The notes will be senior, unsecured obligations of LivaNova USA, Inc., as issuer, and LivaNova will fully and unconditionally guarantee the issuer’s obligations under the notes. The notes will be exchangeable at the option of the holders only under certain circumstances and solely into cash in an amount based on the trading prices of LivaNova’s ordinary shares during a related observation period. The notes will not be exchangeable into ordinary shares of LivaNova or any other security under any circumstances.

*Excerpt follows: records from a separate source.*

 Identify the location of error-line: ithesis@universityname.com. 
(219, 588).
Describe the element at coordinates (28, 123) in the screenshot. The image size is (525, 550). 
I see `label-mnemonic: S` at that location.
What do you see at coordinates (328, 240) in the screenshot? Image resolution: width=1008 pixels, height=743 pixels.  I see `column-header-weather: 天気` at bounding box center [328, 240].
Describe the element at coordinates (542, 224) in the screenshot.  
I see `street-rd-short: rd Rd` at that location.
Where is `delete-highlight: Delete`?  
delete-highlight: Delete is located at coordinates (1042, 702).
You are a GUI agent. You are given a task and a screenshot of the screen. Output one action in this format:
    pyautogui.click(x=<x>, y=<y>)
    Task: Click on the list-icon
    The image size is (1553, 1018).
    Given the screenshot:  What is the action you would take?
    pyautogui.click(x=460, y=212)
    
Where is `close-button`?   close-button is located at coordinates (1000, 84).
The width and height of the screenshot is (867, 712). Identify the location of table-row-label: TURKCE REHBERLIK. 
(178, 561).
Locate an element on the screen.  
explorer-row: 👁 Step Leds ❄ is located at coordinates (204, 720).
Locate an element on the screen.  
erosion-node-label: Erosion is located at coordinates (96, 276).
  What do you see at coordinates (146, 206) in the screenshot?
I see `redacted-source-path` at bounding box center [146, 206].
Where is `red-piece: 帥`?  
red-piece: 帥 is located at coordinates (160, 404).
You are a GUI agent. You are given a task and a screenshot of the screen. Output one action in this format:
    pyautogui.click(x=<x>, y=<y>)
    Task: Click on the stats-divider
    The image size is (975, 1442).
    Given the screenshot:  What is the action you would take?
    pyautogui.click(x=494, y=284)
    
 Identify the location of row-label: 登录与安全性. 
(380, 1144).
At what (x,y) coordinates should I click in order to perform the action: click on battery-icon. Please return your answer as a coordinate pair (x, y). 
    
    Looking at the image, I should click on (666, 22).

The notes will mature on December 15, 2025, unless earlier exchanged, redeemed or repurchased. The issuer may redeem the notes at its option, on or after June 20, 2023, in whole or in part, if the last reported sale price per ordinary share has been at least 130% of the exchange price then in effect for at least 20 trading days (whether or not consecutive), including the trading day immediately preceding the date on which the issuer provides notice of redemption, during any 30 consecutive trading day period ending on, and including, the trading day immediately preceding the date on which the issuer provides notice of redemption, at a redemption price equal to 100% of the principal amount of the notes to be redeemed, plus accrued and unpaid interest to, but excluding, the redemption date. Additionally, the issuer may redeem the notes at its option, prior to December 15, 2025, in whole but not in part, in connection with certaintax-related events.
The interest rate, exchange rate and other terms of the notes are to be determined upon pricing of the offering.